Write out the data that follows exactly, keeping every picture out.

» Supplied data:
[Start of section]
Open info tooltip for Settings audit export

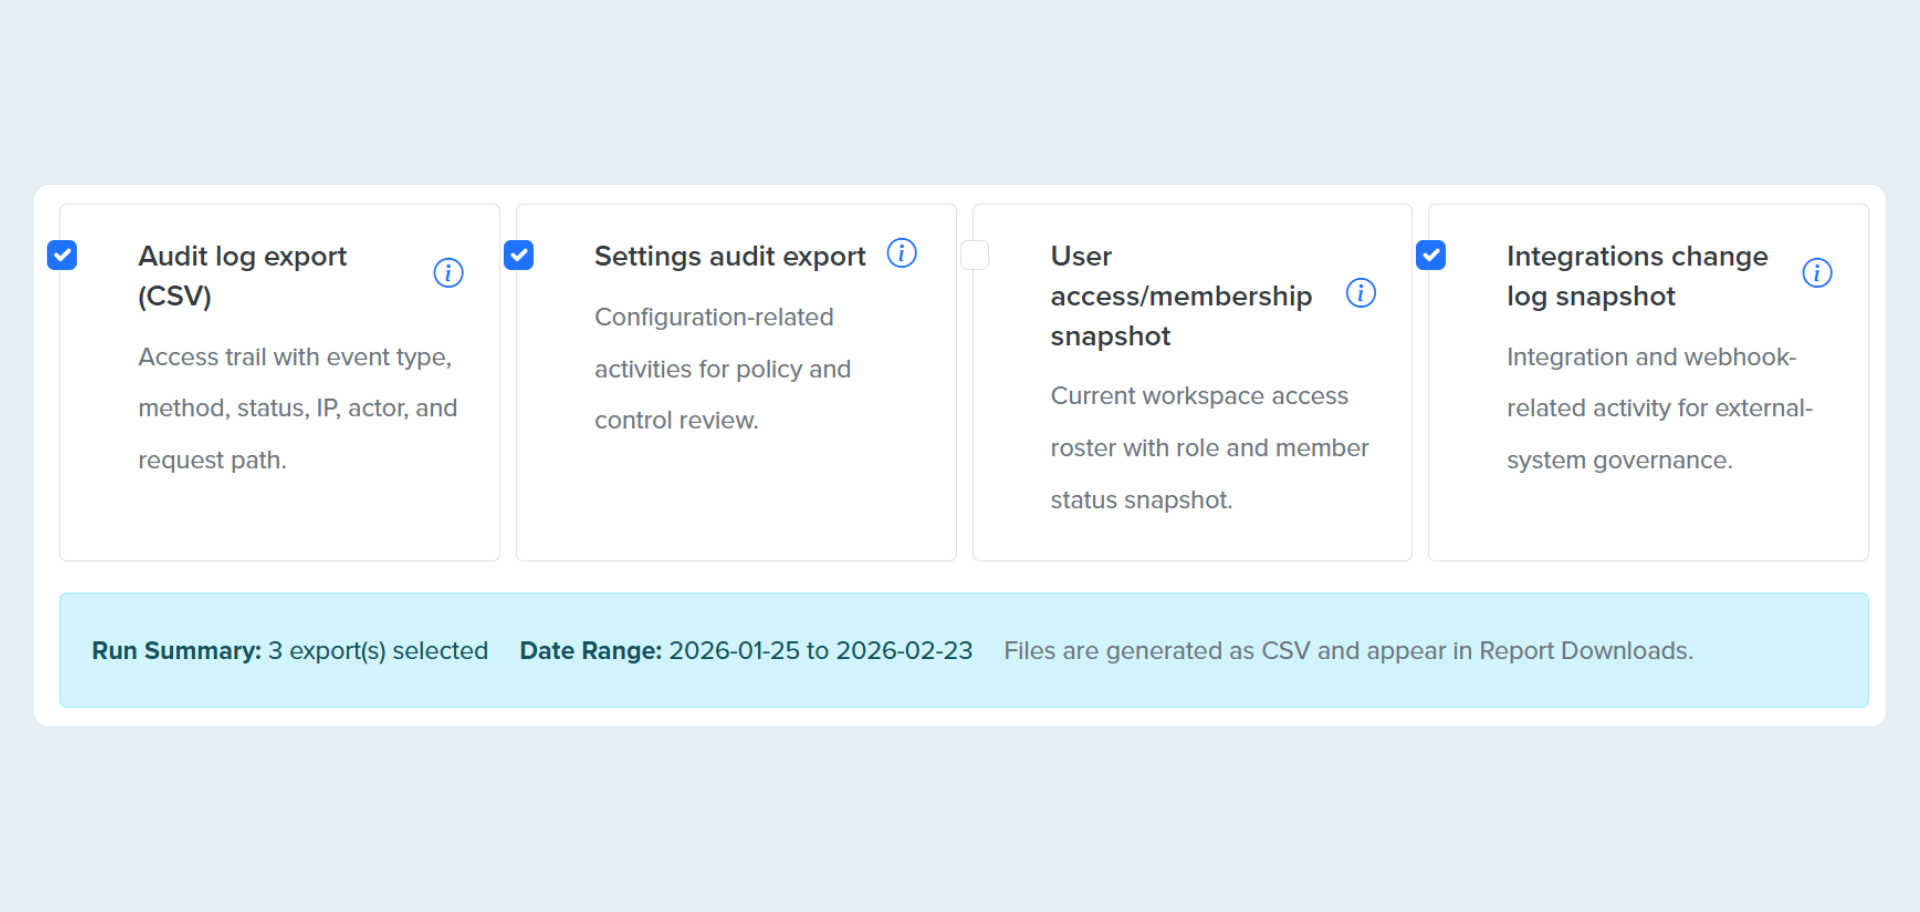pos(901,253)
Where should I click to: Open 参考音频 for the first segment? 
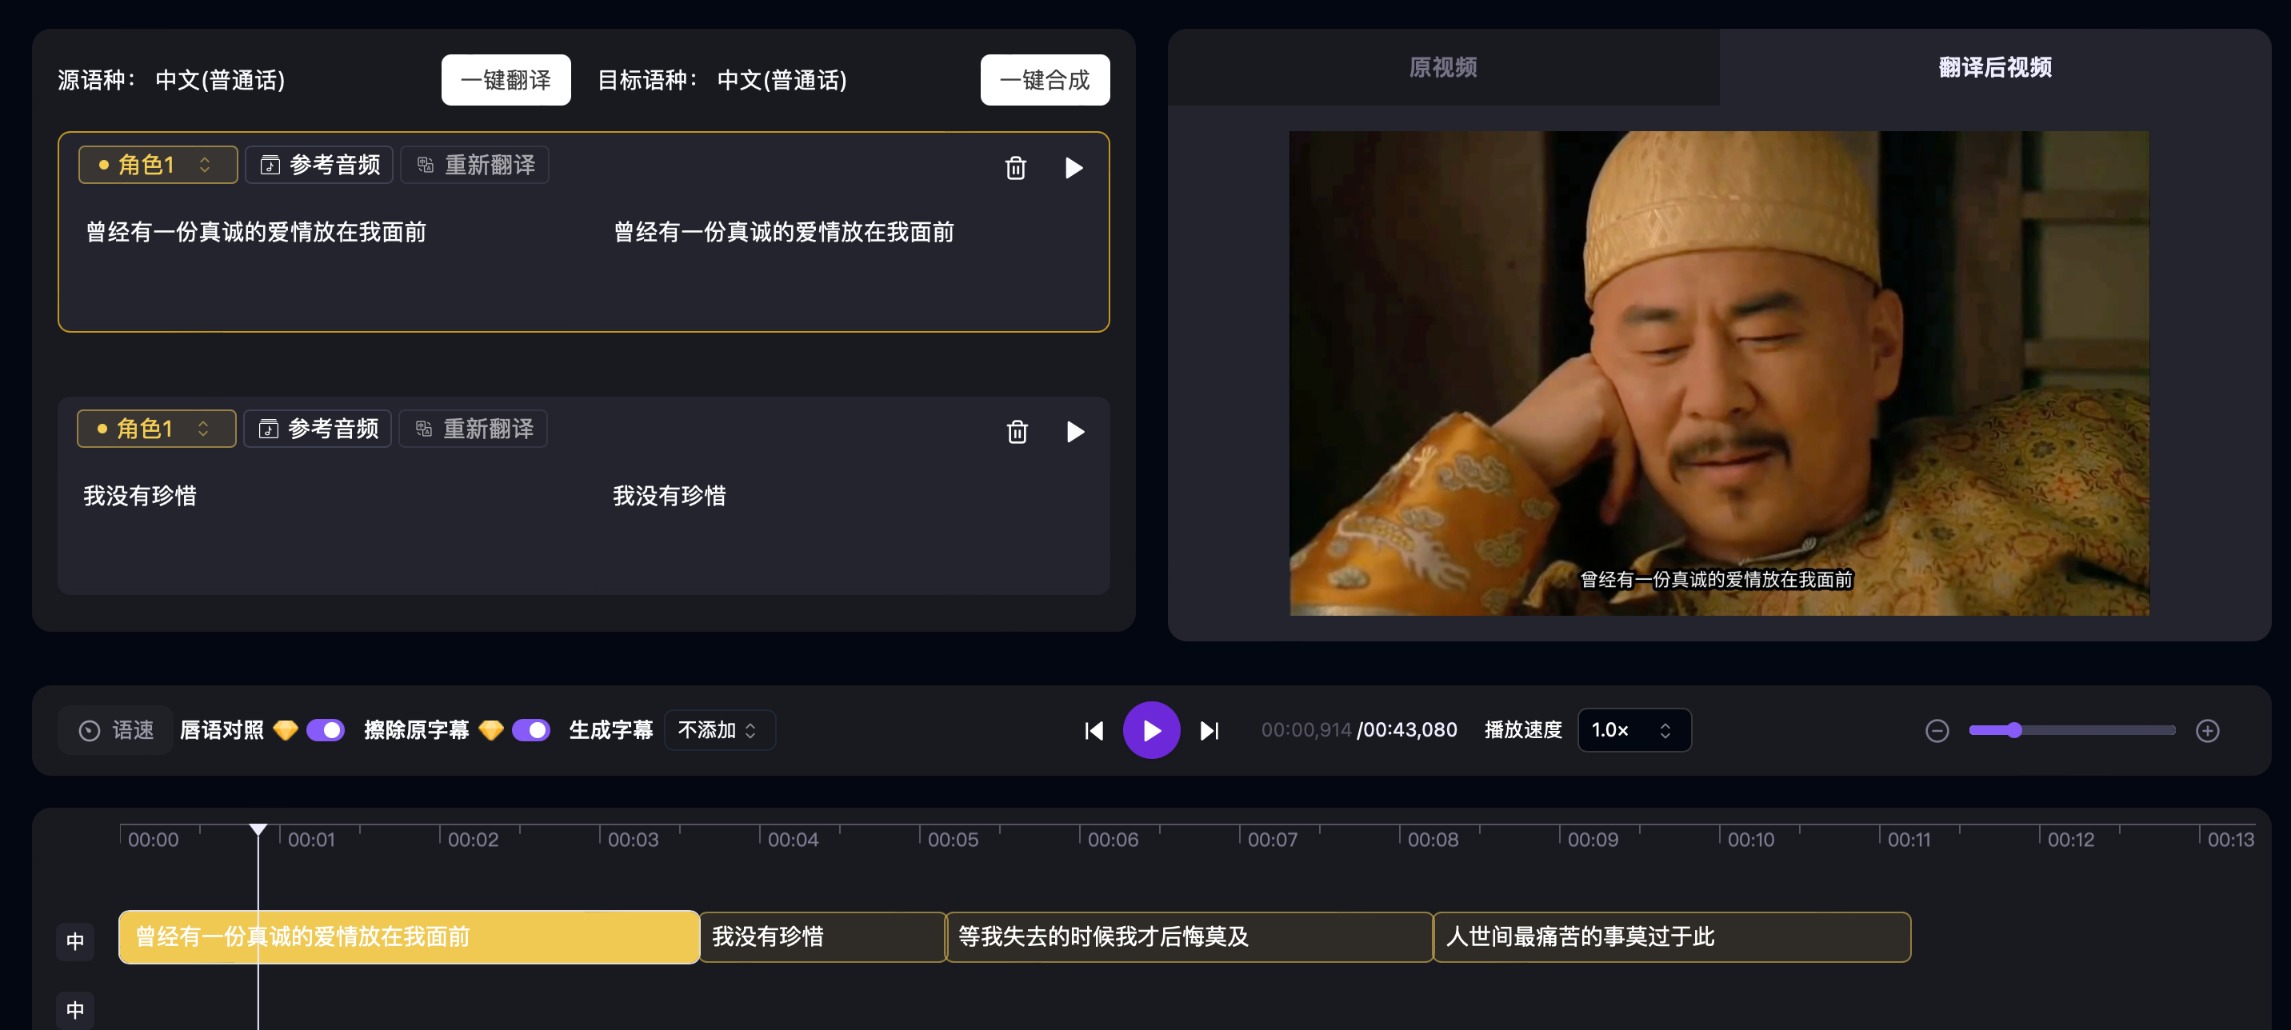coord(318,164)
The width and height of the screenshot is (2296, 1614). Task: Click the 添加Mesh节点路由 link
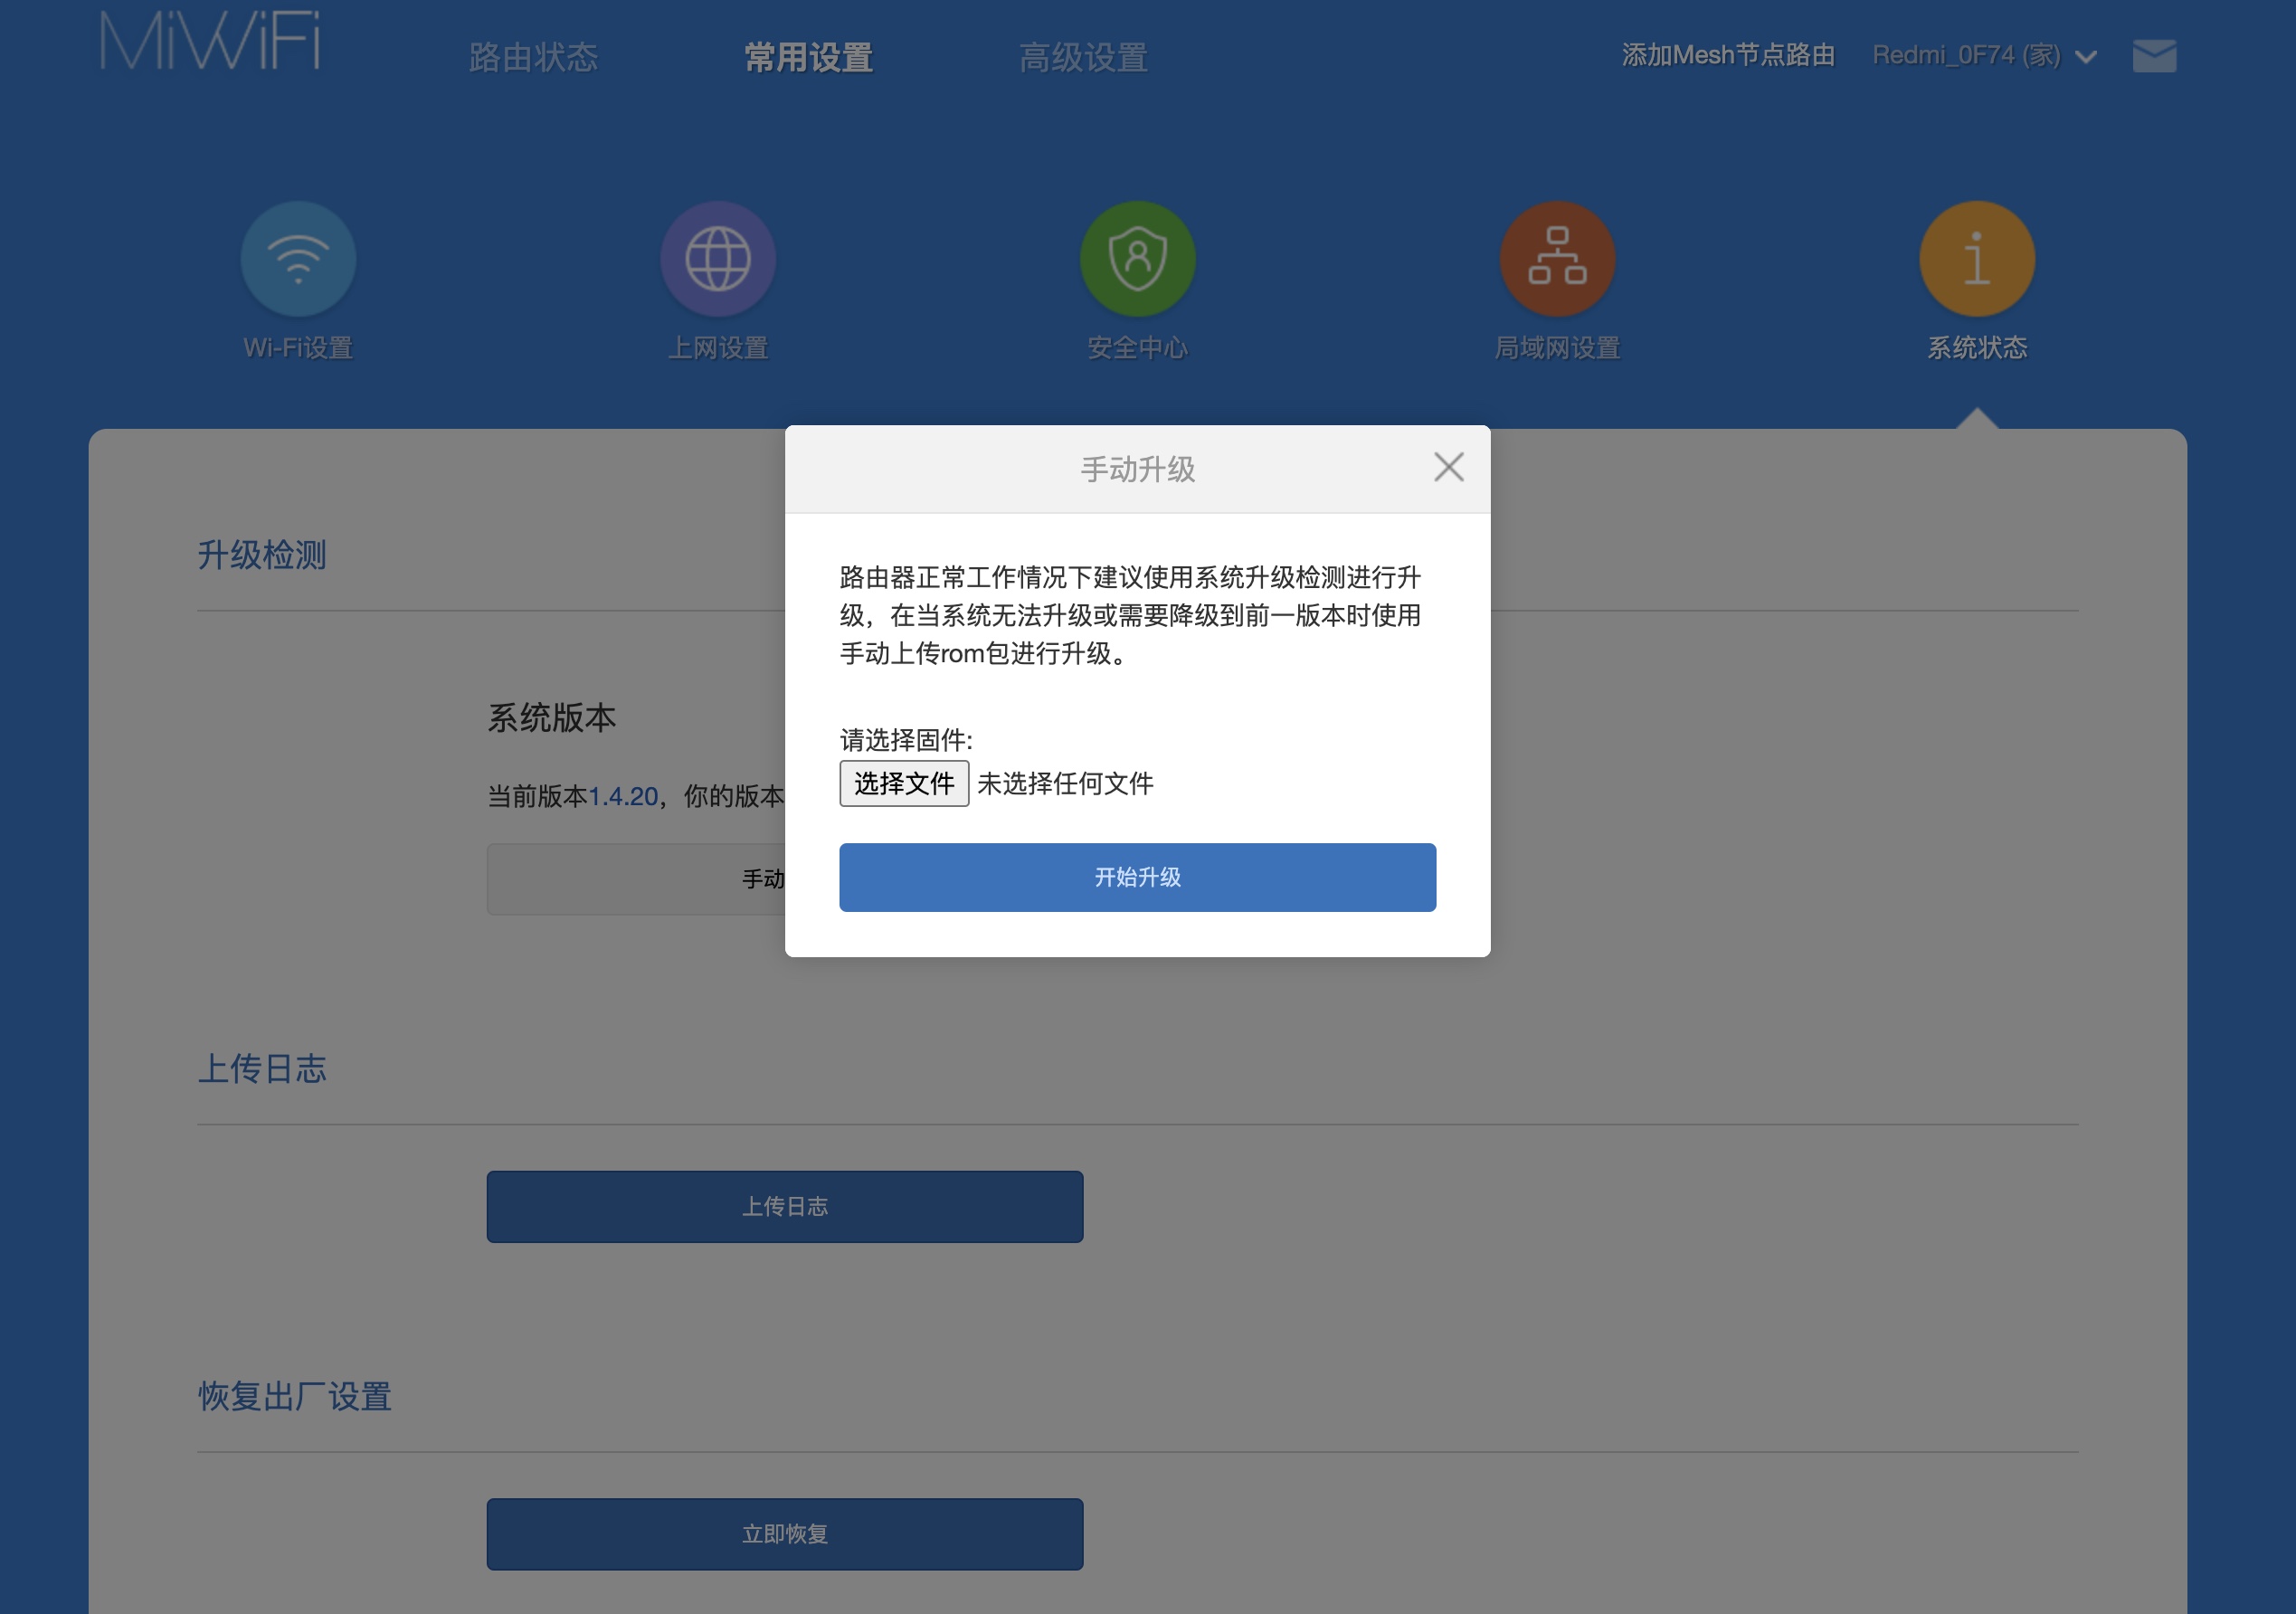1727,56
[End of section]
» Answer section:
Open info tooltip for Settings audit export

pos(901,253)
Where should I click to: Open 参考音频 for the first segment? 
coord(318,164)
The width and height of the screenshot is (2296, 1614). Task: Click the 添加Mesh节点路由 link
1727,56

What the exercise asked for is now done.